I am up before breakfast and go out walking with my camera at 6am. It’s a beautifully clear morning with a hint of pink in the sky. I walk back up to the viewpoint and take some more panoramic shots. I can see a mist clearing on the cliffs in the distance.
After that I walk around the village and take more shots in the warm golden light. To avoid the telephone and electricity wires I ask a couple of the locals if it would be OK to photograph from their gardens. They are friendly and chatty.
At the dock I chat to a couple of fisherman as they prepare to set sail. They are packing ice into coolers. I then cross over the bridge to Small Island and take some more shots across the harbour.
When I got back to the B&B I helped Carolyn unload the canoes and get everything ready for our first day on the water. It was then time for a breakfast of porridge and toast. Everyone was ready by 9.30.
As the tide was high we launched from the small beach instead of the ramp which slippery with slime anyway.

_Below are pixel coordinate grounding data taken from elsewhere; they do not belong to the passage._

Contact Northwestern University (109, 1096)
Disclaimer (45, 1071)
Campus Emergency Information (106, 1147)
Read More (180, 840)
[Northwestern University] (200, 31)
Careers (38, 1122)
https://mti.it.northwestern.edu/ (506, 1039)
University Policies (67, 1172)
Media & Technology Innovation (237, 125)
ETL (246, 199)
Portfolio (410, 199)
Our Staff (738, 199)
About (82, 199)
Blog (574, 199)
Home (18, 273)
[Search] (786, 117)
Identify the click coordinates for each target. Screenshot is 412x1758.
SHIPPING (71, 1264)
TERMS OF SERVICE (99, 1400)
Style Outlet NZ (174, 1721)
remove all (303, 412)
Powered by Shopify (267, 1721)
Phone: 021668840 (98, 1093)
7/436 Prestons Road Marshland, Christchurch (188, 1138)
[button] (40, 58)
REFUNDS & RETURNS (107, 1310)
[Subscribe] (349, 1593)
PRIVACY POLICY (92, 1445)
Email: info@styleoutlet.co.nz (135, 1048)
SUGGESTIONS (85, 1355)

The geography around Burgeo is a bit like Norway, with deep inlets instead of fjords, which are sheltered from the open sea. It’s flat calm as we launch into a stretch of water which is called the Short Reach. We have three canoes in the water as Carolyn and I are paddling tandem. I’m paddling in the bow so that I can take unimpeded photographs as we go whilst Carolyn can do the work! Ian and Debbie are in one canoe and Bill and Janice are in the other. It all feels a bit strange as we are paddling on the sea with open Canadian Canoes. I’ve only ever been on the ocean in sea-kayaks before. It’s mill-pond flat in the reach as we start but I’m wondering how it will be when we get some waves and the boats are riding a swell. We shall see.

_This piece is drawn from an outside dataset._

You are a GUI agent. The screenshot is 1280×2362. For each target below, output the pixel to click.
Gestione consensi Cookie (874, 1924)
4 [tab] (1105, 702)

We headed straight out into the reach and aimed for the opposite shore where we paddled into a piece of water called the Ha-ha through a narrow channel. It was a beautiful morning, warm, clear and without a breath of wind. The sea was incredibly clear too and we could clearly see rocks 30 feet below us. Their was also plenty of jelly-fish in the water, ranging from tiny transparent ones to larger orangey-red one one with tentacles. Not ideal for swimming.

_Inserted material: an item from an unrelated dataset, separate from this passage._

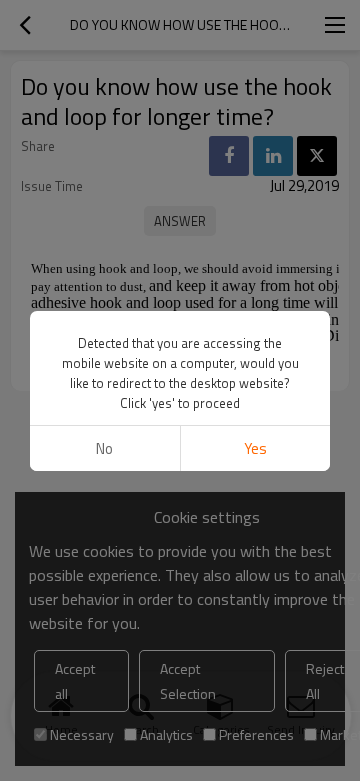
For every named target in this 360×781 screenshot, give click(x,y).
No (104, 448)
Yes (255, 448)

After passing through the narrow channel into the Ha-ha it opened into a long fjord, or sound or ria. This place was once famous for the stranding of a Fin Whale which was shot and butchered by the locals. Farley Mowat, a Canadian author living in Burgeo at the time, 1967, wrote a book about the incident called ‘A Whale for the Killing’. Inside we explored some nooks and crannies and then pulled up on a beach to stretch our legs. I went for a short walk and saw a lonely house.
On the way through the main entrance the clarity of the water allowed us to observe star fish, sea-urchins and mussels in the water below us. We also came across a tiny brid which sat in the water like a tiny penguin and which allowed us to approach very closely. This one didn’t dive but later on we saw others that did dive. Looking at a book later we discovered it was a Little Auk (Alles alles), which is known as a Dovekie in North America and as an Ice Bird in Newfoundland. We were told that these birds were rarely seen inshore and were usually associated with the Grand Banks, the famous fishing area, off the coast of Newfoundland.
As we came out of the sound we saw a Bald Eagle (Haliaeetus leucocephalus) as it flew over us and as we came around the headland into Muddy Hole we saw another perched on a promontory. This one an immature juvenile, but we saw the adult bird 3 or 4 times after that. We then paddled into the next bay, the one before the Bay de Loup, and canoed right up the end passing several isolated house on the way. We think these are sumer houses or fishing lodges used by people that mainly live in Burgeo. We found another small beach here and pulled up for lunch. As usual we turned one of the canoes over onto the other two to make a picnic table. It was hot under the sun.
After lunch we paddled out towards the open sea beyond Alderidge Head and out into the main channel that leads into Burgeo in the directions of Boer’s Island. It was strange being on the open ocean in a canoe but it was flat calm and easy going. However the sea did have a long swell which was deep enough for the canoe in front of you to disappear from time to time.
We headed out to a green marker buoy in the middle of the channel and re-grouped there before heading back to Burgeo. At Smalls Island we entered the harbour under the bridge, past the small docks, before paddling out the other side into the Small Reach and down to our own dock.
It was low tide now so instead of landing on the rocky beach we tied up to the floating dock. After stowing our gear we sat on the dock in the sunshine drinking beers. I put the canoes away later when the tide rose again. After a dinner of fried cod we went out into town to see the fireworks. Apparently the town was celebrating it’s annual re-union. Unfortunately some cloud came over in the evening and the fireworks were muted in the mist.